(The records begins)

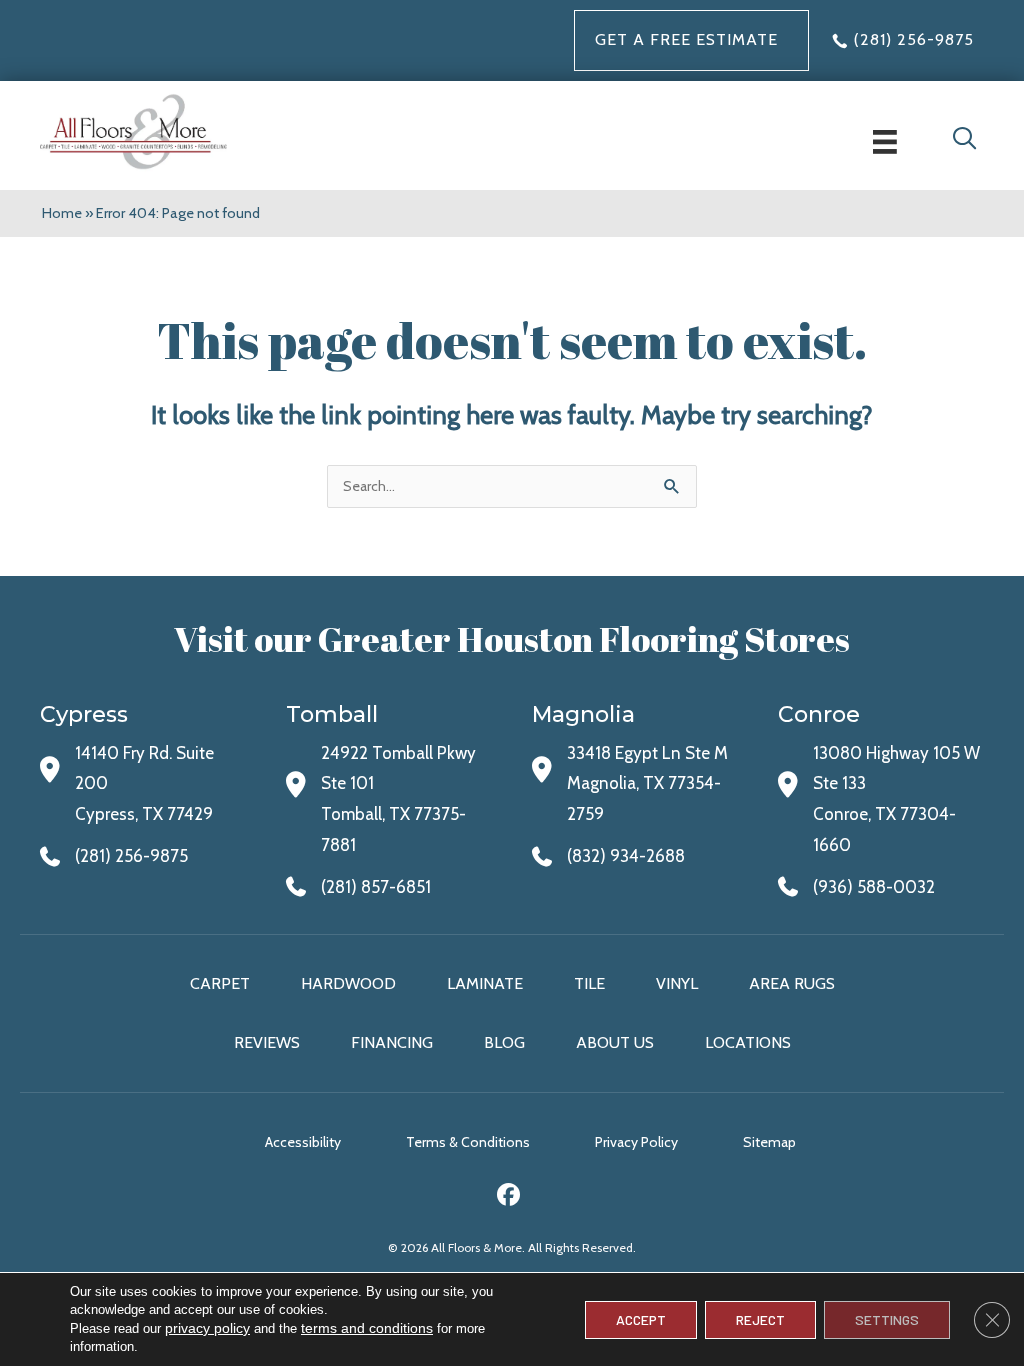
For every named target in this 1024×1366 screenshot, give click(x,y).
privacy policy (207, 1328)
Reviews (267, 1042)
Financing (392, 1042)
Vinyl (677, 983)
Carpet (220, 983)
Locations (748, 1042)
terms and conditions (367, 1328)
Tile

(The records ends)

Nothing but the lines from the one with "Reviews (267, 1042)" through the end of the data above should be reproduced, each exactly, both ends included.

### Solution to this exercise
Reviews (267, 1042)
Financing (392, 1042)
Vinyl (677, 983)
Carpet (220, 983)
Locations (748, 1042)
terms and conditions (367, 1328)
Tile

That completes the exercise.